Binlerce rezillik saçıldı ortaya, ancak CHP yönetimi ve CHP çizgisindeki gazeteciler bilinçli olarak Erdoğan’ın ve avanesinin kepazeliklerinin üzerine gitmediler, halka anlatmadılar.

İnşallah Türkiye’de demokrasi, hukuk ve basın özgürlüğü işlemeye başladığında, sözde muhalifler bahsettiğim bu ayıplarıyla yüzleşmek zorunda kalacaklar.

Gelelim Ahmet Hakan’ın iddiasına ve hakaretine.

Hakan, seçim sonuçlarının yurt dışında mesleklerini yapmaya devam eden gazetecilerin burnunu sürttüğünü iddia ediyor.

Evet, Türkiye’yi ve halkını düşünen, iyiliğini isteyen herkes için bir hayal kırıklığı ve üzüntü vesilesi oldu seçim sonuçları. Vicdan sahibi insanların üzülmeleri değil, aldırmamaları şaşılacak bir durum ve de pespayelik olurdu.

Yurt dışında bir tripod bir kamera ile hakikatin peşini bırakmayan vicdan sahibi o gazeteciler de elbette üzüldüler; lakin “burunları sürtüldü” algısı Ahmet Hakan’ın kuruntusundan başka bir şey değil.

Hakan idlal olmuş zihninde boşuna hayal kurmasın, kimsenin burnunun sürtüldüğü filan yok. Hedef aldığı o gazeteciler ümitsizliğe ve karamsarlığa kapılmadı, yüksek bir moral ve motivasyonla gazetecilik yapmaya devam ediyorlar.

Kimisi Uber yapıyor, kimisi restoran işletiyor, kimisi ailesinin geçimini temin edebilmek için alın teri akıtarak çeşitli işlerde çalışıyor; ancak şeref ve haysiyetlerinden, gazeteciliğin namusundan asla taviz vermiyorlar Ahmet Hakan.

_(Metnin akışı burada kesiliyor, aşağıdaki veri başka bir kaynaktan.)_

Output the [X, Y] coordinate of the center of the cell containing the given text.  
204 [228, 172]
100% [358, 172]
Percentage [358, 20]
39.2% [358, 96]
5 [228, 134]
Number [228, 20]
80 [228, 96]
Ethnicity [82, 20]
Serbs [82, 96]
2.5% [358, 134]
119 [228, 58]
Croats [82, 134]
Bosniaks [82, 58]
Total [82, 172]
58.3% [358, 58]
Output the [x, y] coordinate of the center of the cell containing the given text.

Senin iplerini elinde tutan Serhat Albayrak’ın çaparları MİT’in güdümünde oturdukları evlerini ve hatta ailelerini afişe edip canilere hedef gösteriyor ama onlar yine de korkuya kapılmadan, tabiri caizse kelle koltukta gazetecilik yapmaya devam ediyorlar.

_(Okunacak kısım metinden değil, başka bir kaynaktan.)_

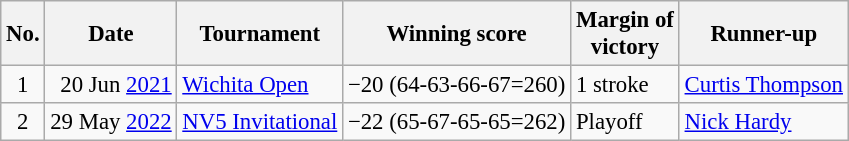
Date [111, 34]
Curtis Thompson [764, 85]
Wichita Open [260, 85]
Winning score [457, 34]
1 stroke [626, 85]
Margin ofvictory [626, 34]
Nick Hardy [764, 122]
2 [23, 122]
20 Jun 2021 [111, 85]
Runner-up [764, 34]
NV5 Invitational [260, 122]
1 [23, 85]
−22 (65-67-65-65=262) [457, 122]
29 May 2022 [111, 122]
−20 (64-63-66-67=260) [457, 85]
Playoff [626, 122]
No. [23, 34]
Tournament [260, 34]
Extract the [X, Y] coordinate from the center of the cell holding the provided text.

“Bize bunca zulmü reva gören bir ülke için kılımı kımıldatmam. Ne halleri varsa görsünler” de demiyorlar. Ülkeleri için, ülkelerinin insanları için, gelecekleri aydınlık olsun diye mücadelelerini sürdürüyorlar.

Mehmet Akif’in “Adam aldırma da geç git, diyemem, aldırırım: Çiğnerim, çiğnenirim, hakkı tutar kaldırırım!” şeklindeki dizelerinin yaşayan temsilcileri oluyorlar binbir bedel ödeyerek ve risk alarak.

Peki ya sen? Hayatta bırak vatanı, milleti, insanlığın selametini; herhangi bir insan için karşılıksız bir iyilik yaptın mı? Herhangi bir fedakarlıkta bulundun mu? Nefsini ve çıkarlarını düşünmediğin, bir kenara bıraktığın herhangi bir hamlen, ânın oldu mu? Hiç risk aldın mı? Bedel ödedin mi?

Bu soruların cevabı koca bir HAYIR!

Sen menfaati söz konusu değilse, selam bile vermeyen ucuz bir menfaatperestsin. Kim önüne daha fazla menfaat, yani para ve şöhret atarsa, onun tasmasını boynuna tereddüt etmeden geçiren bir zavallısın.

Bu sözümden sakın sana “köpek” dediğimi zannetme; zira hakaret etmem köpeklere.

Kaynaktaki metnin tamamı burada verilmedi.